- [Kutipan Sumber]:
____________

Akan tetapi, dalam regulasi
tersebut tidak ada satupun yang memuat Pasal 12 UUD 1945 sebagai konsideran,
melainkan hanya memuat Pasal 22 UUD 1945. Padahal Pasal 12 yang diatur dalam
UUD 1945 merupakan sebagai pintu menuju perubahan rezim hukum, yang semula
rezim hukum normal berubah menuju aktivasi rezim hukum darurat. Sedangkan “hal
ihwal kegentingan yang memaksa” memiliki karakteristik yang berbeda dengan
“keadaan bahaya/darurat”.
Pengaturan hukum darurat
diperlukan agar Pemerintahan tidak bertindak secara diktator. Sebab dalam
pemerintahan darurat, pemerintah memungkinkan bertindak dalam hal yang sifatnya
luar biasa, untuk mengatasi keadaan darurat tersebut agar situasi menjadi
normal seperti semula, dengan dalih “menyelamatkan negara”, maka akan adanya
hukum pengecualian seperti pengecualian atas hak atas individu tertentu selain
yang sifatnya tidak dapat dikurangi (non-derogable right). Oleh sebab itu, hal
ini harus diatur terlebih dahulu mengenai hal luar biasa apa saja yang harus
diatur dalam undang-undang kedaruratan tersebut.

____________

- [Data untuk Analisis]:
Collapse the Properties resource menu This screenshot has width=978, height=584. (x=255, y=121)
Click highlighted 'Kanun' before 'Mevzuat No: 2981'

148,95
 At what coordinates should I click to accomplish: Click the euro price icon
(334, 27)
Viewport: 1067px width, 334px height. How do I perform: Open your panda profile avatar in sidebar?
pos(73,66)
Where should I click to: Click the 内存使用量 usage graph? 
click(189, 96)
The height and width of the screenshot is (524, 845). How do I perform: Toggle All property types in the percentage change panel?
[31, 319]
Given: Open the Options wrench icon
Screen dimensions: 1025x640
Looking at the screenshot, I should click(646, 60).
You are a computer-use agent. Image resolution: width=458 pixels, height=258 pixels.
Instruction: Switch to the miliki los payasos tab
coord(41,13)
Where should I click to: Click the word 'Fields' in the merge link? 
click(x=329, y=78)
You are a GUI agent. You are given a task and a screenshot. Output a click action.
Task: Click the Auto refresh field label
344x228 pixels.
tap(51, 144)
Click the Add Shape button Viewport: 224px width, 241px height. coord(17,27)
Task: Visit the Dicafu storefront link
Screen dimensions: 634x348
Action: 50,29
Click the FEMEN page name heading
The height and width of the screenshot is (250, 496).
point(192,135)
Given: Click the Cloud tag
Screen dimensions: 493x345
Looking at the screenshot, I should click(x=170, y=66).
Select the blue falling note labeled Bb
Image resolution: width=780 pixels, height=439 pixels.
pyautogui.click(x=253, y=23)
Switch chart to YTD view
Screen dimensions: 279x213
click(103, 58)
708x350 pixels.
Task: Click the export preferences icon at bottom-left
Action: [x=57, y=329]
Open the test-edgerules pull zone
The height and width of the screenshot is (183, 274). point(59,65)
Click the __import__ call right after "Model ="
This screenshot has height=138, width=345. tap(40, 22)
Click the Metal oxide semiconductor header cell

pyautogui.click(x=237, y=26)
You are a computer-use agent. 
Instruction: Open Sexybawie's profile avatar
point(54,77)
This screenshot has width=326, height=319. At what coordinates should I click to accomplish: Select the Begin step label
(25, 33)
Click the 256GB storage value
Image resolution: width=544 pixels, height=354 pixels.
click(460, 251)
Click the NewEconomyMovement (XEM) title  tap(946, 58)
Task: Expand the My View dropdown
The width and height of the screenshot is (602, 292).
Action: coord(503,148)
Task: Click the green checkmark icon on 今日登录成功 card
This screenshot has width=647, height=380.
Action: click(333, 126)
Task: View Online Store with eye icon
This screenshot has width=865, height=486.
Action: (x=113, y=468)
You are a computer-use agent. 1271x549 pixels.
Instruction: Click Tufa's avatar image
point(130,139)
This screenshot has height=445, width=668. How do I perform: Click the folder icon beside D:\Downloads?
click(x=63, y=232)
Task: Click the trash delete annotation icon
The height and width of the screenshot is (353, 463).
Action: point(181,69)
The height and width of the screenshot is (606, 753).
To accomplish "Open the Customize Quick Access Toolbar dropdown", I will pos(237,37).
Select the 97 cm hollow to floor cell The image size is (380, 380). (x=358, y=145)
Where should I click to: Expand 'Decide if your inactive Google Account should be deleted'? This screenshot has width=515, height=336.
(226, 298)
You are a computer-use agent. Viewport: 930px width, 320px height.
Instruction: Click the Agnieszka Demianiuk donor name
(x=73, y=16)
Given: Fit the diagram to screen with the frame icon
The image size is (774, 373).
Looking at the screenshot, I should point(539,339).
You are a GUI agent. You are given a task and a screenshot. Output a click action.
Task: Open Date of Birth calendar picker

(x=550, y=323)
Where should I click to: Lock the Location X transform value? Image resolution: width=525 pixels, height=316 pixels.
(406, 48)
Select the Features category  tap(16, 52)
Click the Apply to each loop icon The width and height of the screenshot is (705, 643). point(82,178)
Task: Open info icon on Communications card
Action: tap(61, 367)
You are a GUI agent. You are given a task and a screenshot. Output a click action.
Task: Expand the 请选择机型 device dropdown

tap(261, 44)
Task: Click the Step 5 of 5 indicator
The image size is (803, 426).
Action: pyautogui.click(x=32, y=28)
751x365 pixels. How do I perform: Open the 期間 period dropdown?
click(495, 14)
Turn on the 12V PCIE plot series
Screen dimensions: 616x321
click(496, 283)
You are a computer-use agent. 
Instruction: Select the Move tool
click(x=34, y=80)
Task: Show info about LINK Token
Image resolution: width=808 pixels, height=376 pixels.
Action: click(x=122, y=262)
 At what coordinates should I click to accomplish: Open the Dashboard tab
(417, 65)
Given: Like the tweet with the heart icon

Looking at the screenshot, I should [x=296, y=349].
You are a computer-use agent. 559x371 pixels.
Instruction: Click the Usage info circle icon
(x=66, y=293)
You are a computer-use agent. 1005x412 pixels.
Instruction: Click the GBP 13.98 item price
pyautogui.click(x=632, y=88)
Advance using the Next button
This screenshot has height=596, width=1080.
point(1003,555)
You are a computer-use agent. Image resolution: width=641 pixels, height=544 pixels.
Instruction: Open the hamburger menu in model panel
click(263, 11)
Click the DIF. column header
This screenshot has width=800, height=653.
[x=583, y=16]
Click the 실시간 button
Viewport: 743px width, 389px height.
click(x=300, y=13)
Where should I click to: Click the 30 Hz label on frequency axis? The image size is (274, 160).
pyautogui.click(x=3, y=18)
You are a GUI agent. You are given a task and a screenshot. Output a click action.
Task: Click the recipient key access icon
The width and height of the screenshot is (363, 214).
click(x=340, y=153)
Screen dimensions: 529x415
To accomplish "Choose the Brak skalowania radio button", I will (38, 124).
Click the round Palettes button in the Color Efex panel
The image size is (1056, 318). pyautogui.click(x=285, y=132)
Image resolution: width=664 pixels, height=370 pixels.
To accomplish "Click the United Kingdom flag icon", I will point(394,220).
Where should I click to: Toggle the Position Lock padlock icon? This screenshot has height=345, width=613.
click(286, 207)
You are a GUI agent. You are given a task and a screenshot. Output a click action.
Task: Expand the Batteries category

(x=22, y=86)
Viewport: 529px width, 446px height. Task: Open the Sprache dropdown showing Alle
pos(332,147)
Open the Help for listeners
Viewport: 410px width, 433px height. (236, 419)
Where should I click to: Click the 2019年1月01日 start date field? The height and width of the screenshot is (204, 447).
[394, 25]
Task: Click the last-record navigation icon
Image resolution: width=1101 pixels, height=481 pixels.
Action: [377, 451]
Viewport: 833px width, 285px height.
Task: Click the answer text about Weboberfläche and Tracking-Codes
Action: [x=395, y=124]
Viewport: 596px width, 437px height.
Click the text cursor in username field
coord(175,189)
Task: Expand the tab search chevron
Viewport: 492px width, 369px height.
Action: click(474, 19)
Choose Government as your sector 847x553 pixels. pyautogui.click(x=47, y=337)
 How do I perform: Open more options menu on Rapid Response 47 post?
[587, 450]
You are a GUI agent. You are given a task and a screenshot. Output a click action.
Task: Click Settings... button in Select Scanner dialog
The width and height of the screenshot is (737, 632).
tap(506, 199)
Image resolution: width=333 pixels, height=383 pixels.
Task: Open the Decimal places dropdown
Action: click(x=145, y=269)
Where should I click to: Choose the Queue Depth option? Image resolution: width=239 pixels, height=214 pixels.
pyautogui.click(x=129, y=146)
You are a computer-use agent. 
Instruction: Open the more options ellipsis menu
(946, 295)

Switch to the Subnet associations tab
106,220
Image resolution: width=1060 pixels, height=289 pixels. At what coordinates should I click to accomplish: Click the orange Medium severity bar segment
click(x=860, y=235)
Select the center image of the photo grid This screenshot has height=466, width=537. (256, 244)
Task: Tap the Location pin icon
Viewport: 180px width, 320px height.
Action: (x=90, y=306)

____________

Menurut kutipan sumber, untuk apa pengaturan hukum darurat diperlukan?

Agar pemerintahan tidak bertindak secara diktator.